Posted: **Mon Oct 14, 2019 9:22 pm**

by **SarahSteffen_LEC4**

Say you are asked to calculate the frequency of a photon emitted by a hydrogen atom after making a transition from a higher energy level to a lower energy level. Well when using the Rydberg equation you would get a negative energy because energy is being emitted. But my question is could you get a negative frequency when dividing that negative answer you found using the Rydberg equation by planck's constant, or should frequency always be positive?

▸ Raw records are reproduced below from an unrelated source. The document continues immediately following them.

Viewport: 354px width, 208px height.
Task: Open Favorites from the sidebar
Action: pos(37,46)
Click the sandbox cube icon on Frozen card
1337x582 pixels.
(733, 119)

### Re: calculating frequency

Posted: **Mon Oct 14, 2019 9:26 pm**

by **Jainam Shah 4I**

The negative sign may be ignored, because negative and positive signs are used only to convey the idea of losing/gaining energy, but not for the actual calculation. A negative simply indicates energy is lost and positive that energy is gained. However, what matters is the actual amount of energy in terms of calculations. We cannot have a negative frequency, because frequency in the number of waves over a given amount of time. We can't have a negative number of waves passing through a specific amount of time.

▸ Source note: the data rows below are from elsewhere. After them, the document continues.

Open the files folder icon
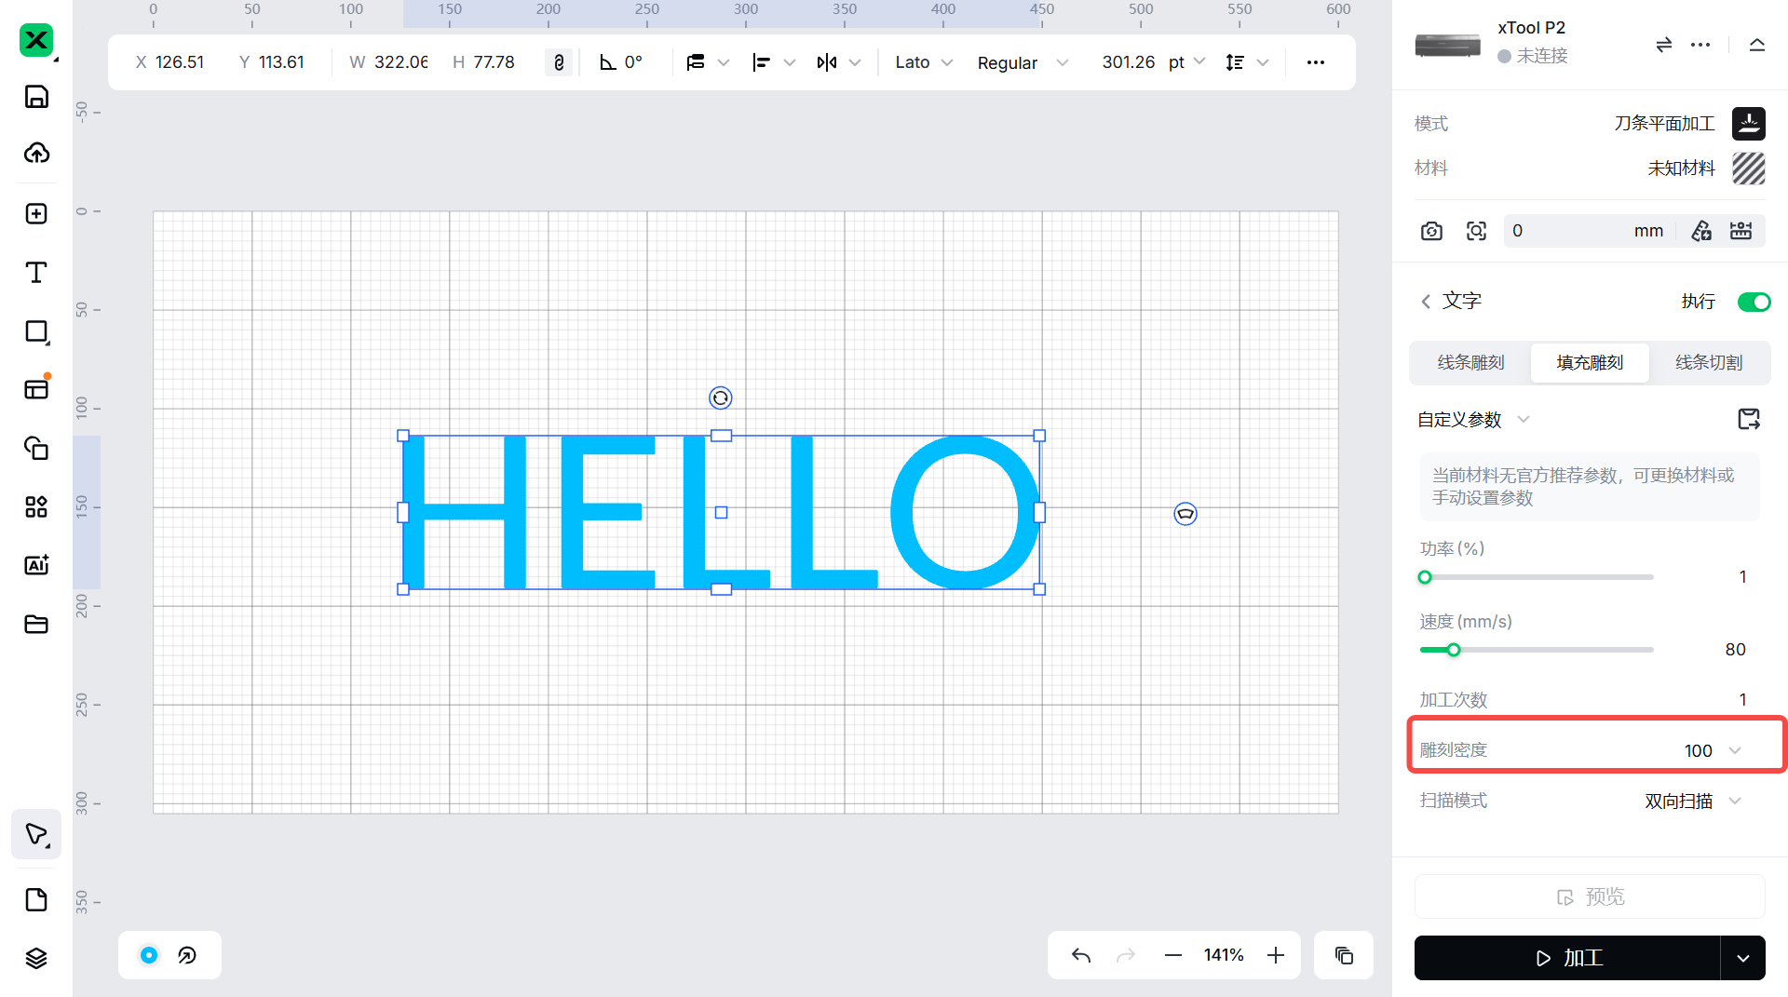1788x997 pixels. click(x=36, y=624)

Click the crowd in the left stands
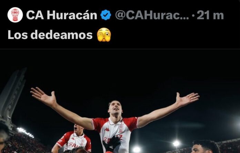click(24, 143)
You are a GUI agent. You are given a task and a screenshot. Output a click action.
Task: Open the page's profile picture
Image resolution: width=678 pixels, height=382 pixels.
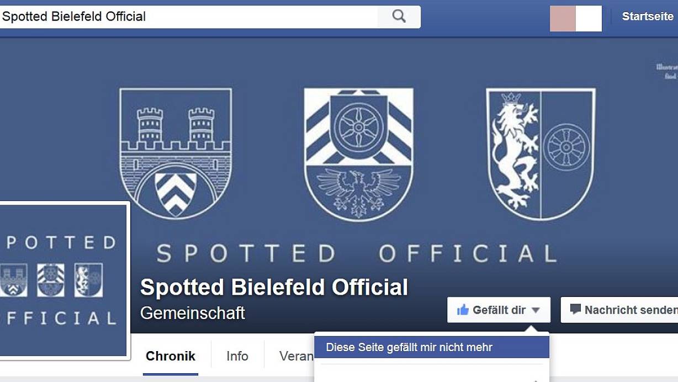(x=62, y=280)
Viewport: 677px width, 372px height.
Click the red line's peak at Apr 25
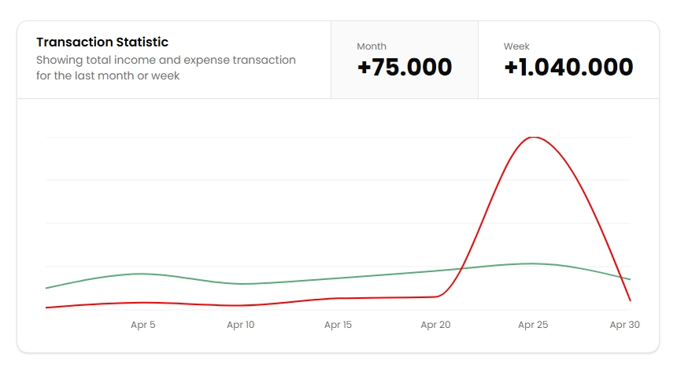point(534,137)
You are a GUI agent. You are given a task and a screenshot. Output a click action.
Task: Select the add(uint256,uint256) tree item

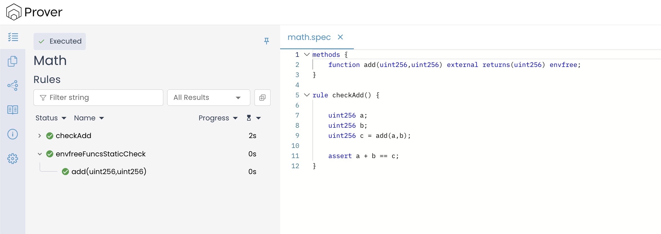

### Re: calculating frequency

Posted: **Mon Oct 14, 2019 9:30 pm**

by **Nyari Muchaka_Discussion 4A**

Frequency measures the number of times a wave passes through a given point in a given amount of time. Given that fact, frequency cannot be negative as you cannot have a negative number of waves. If you are getting a negative frequency, you can check and see if maybe there are negative on both sides of the equation that should cancel out.

### Re: calculating frequency

Posted: **Mon Oct 14, 2019 10:20 pm**

by **Brynne Burrows 3K**

In terms of frequency, a negative value cannot be obtained because it is the number of waves over a given unit of time. Negative values represent the loss or gain of energy in terms of a change in energy under the Bohr frequency condition.